→ EXTRACTED ENTRIES:
━━━━━━━━━━━━━━━━
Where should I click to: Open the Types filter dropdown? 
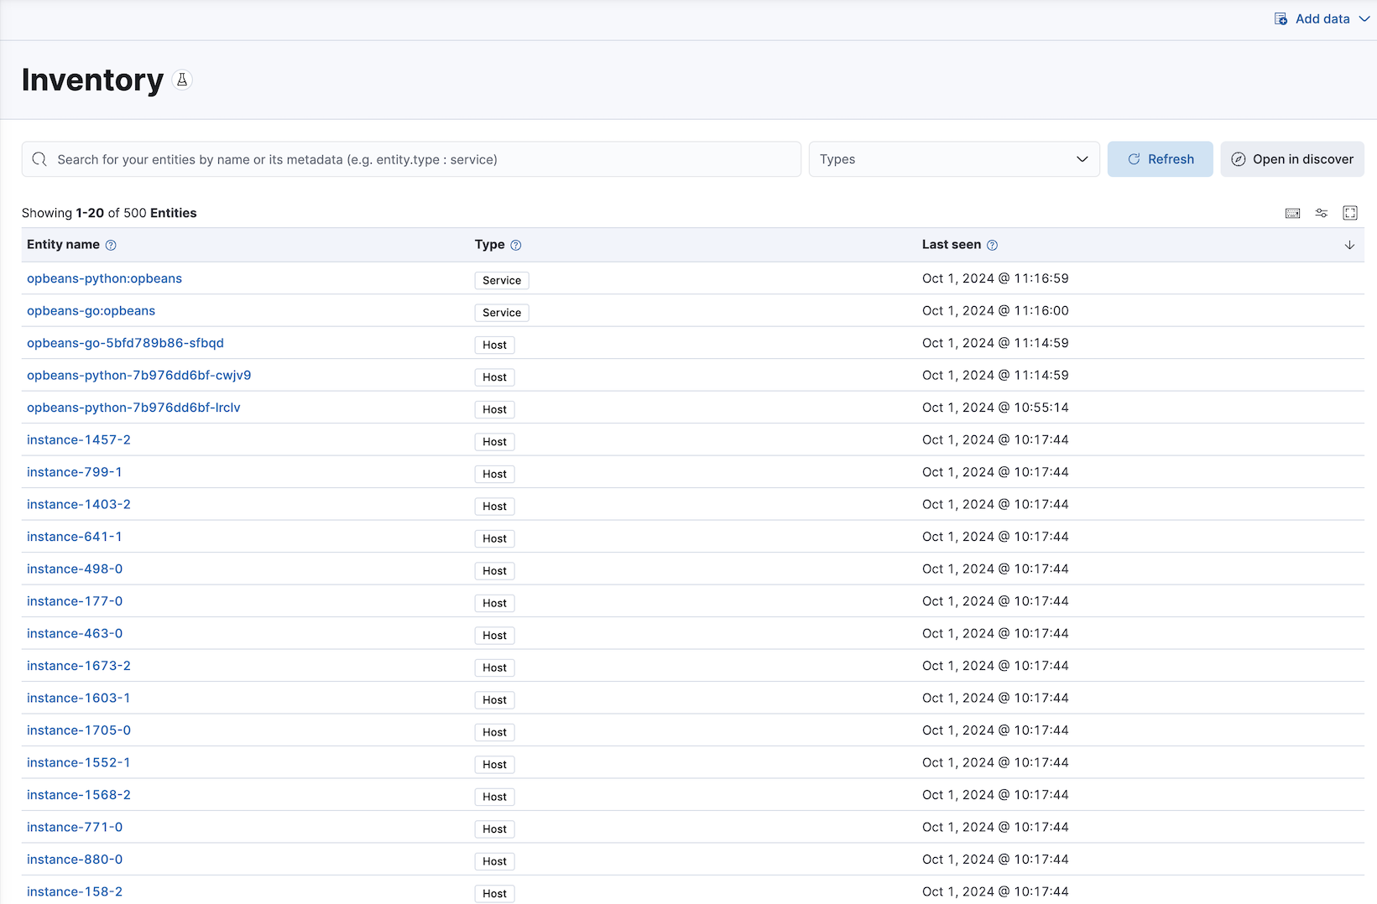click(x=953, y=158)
━━━━━━━━━━━━━━━━
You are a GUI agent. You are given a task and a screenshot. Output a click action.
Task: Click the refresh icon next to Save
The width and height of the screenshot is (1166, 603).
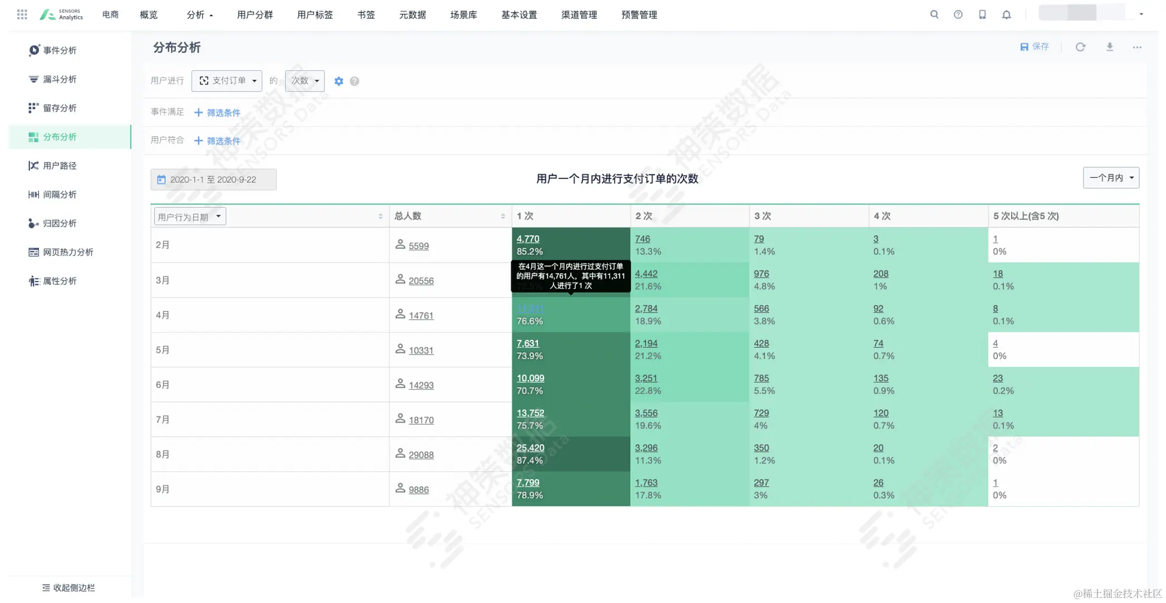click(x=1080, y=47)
━━━━━━━━━━━━━━━━
Starting at the line that has "Where should I" and stopping after the line that has "click(x=953, y=158)", render those lines of the rows as a JSON list of strings, one string per line, with blank lines skipped. Leave the pictures out of the answer.

→ RESPONSE FOR THIS EXERCISE:
[
  "Where should I click to: Open the Types filter dropdown? ",
  "click(x=953, y=158)"
]